The use of UNESCO as a safeguard for specimens and sites of vital importance to science could be more effective if properly applied and enforced, but there aren't many instances where this is the case. As an example, China have a blanket ban on the export of vertebrate fossil material. This seemed brought in essentially to protect their feathered dinosaur stuff - and rightly so. Very important palaeontological specimens that academics should be able to access. It's a sledgehammer to crack a nut, though. Also banned for export are two types of fossil fish, Jianghanichthys and Lycoptera, that had provided a steady income stream for very poor parts of China. They are of no scientific interest. Australia is pretty much the only place where customs will take an interest if you go through the border with a Chinese fossil fish. The approach mentioned towards the end of the New Scientist piece is a good one, I think, but essentially is simply exploiting the existing situation. Academic bodies sponsoring local collectors to provide material for them instead of buying from dealers. But - doesn't that just make these sponsored local collectors... meteorite dealers?
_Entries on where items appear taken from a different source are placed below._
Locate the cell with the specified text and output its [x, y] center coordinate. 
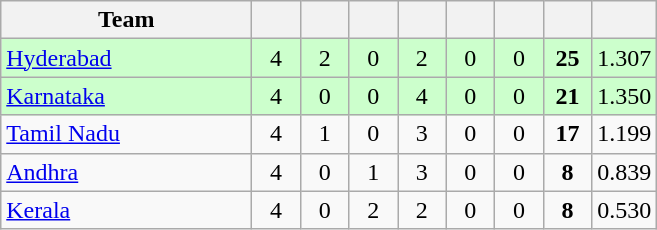
Hyderabad [126, 58]
0.839 [624, 172]
Karnataka [126, 96]
17 [568, 134]
Andhra [126, 172]
21 [568, 96]
0.530 [624, 210]
25 [568, 58]
Tamil Nadu [126, 134]
1.350 [624, 96]
Kerala [126, 210]
1.199 [624, 134]
Team [126, 20]
1.307 [624, 58]
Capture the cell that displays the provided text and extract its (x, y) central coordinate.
Ahhh. I'll write about something else next time, I promise.

Wednesday 4 August 2010

A week to themselves

Mothers get a day. Fathers get a day. Sharks get a whole week. So greedy. But anyway - it's Shark Week this week. Right now. So go and hug a shark. Well - okay - go and... Go and... How do you celebrate Shark Week? It's been running since 1987, the brainchild of the Discovery Channel who pack their schedule with relevant programming.

Sharks get a rough time of it from us lot. Some of us are afraid of them, others fascinated, but we're all at least impressed. Some of the best-sellers in the shop are fossil shark teeth, so I owe them a great deal. Sharks are the lions of the sea. Or to avoid any letters of complaint from sealions, maybe sharks are the tigers of the sea. They have been around for a long time and proved themselves thoroughly effective predators but seem to have met their match in humans. Most species of shark face some level of extinction threat - and may be lost within the next few decades at current rates of decline. The process of collecting shark fins for a stupid soup is revolting. I'd suggest that anyone wanting shark fin soup should collect the ingredients themselves, by hand. So - all power to Shark Week if it at least raises awareness a little.